Rapid and simultaneous quantification of estrogens utilizing a high-resolution mass spectrometer

Abstract

Purpose: Long-term exposure to estrogens increases the incidence of gynecologic cancers (breast, ovarian, and endometrial cancers) in humans. During the carcinogenic processes, estrogens acquire DNA-damaging activity via metabolic activation. Our group has studied the carcinogenic mechanisms of estrogens using an animal model for estrogen-induced breast cancer. To understand the precise mechanisms, it is quite essential to measure the metabolic profile of estrogens. In this study, we developed a rapid and simultaneous quantification method for three estrogens (estrone, E1; 17ß-estradiol, E2; 17α-estradiol, αE2) using a high-resolution mass spectrometer equipped with ultra-high-performance liquid chromatography (UHPLC-MS).

Methods: UHPLC-MS analysis of E1, E2, and αE2 was performed on a quadrupole time-of-flight MS (Triple TOF6600) and UHPLC (Nexera XR). Estrogens were quantified using a high-resolution multiple reaction monitoring as follows: E1 (m/z 269.1>145.069), E2/αE2 (m/z 271.1>145.069).
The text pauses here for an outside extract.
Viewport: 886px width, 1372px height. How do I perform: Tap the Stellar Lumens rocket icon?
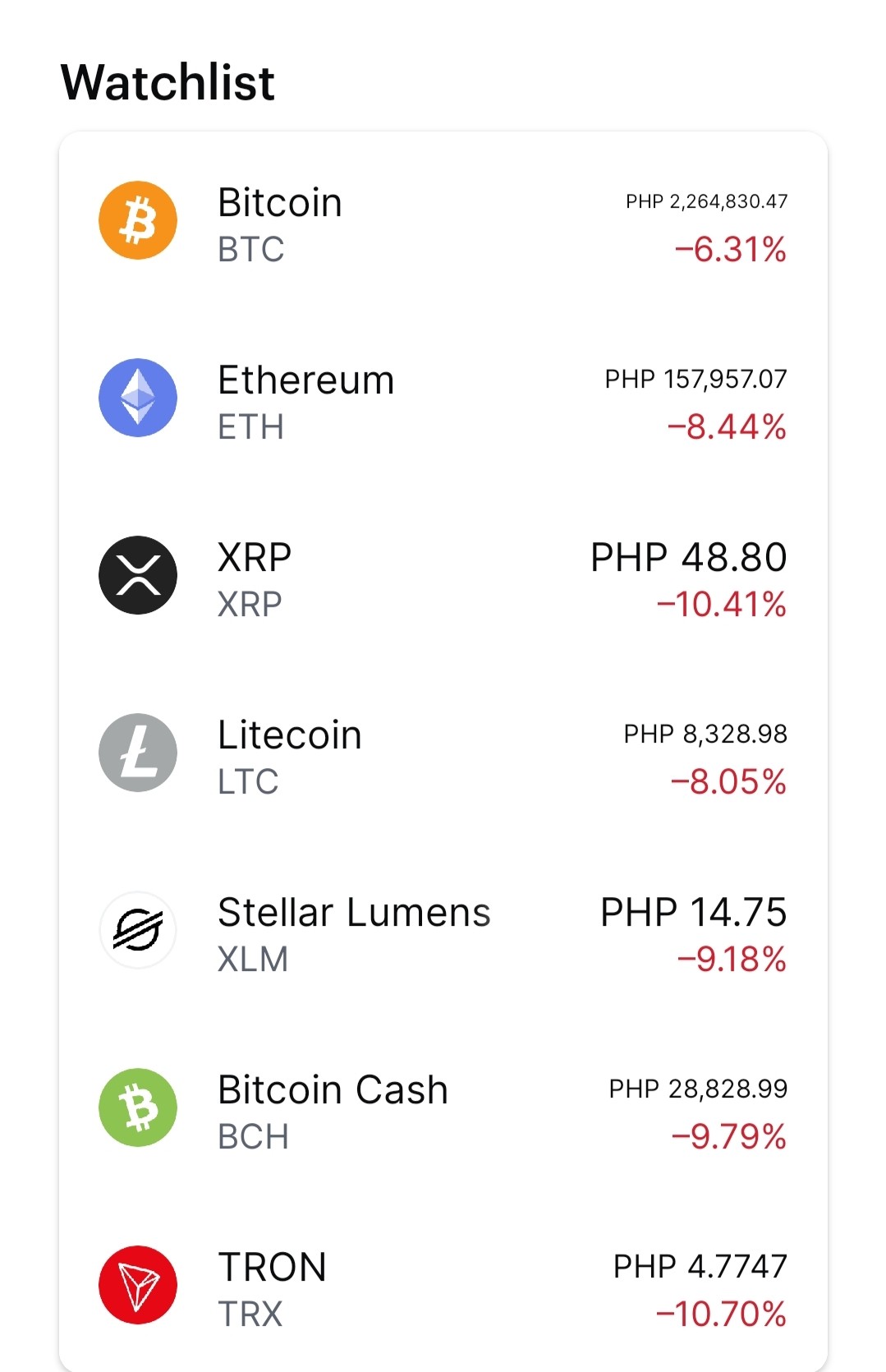(138, 930)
Results and discussion: Our method achieved a fast analysis (run time, 5 min), and good sensitivity and linearity as follows: E1 (1-1000 pg/mL, r²=0.9987), E2 (2-1000 pg/mL, r²=0.9991), αE2 (1-1000 pg/mL, r²=0.9989). Recovery test using a charcoal-stripped serum spiked 10-1000 pg/mL of estrogens showed a suitable recovery efficiency from 85.6% to 106.6%. Since the serum level of estrogen ranges from several to several hundred pg/mL, our method would be applicable for direct measurement of estrogen profiles without chemical derivatization.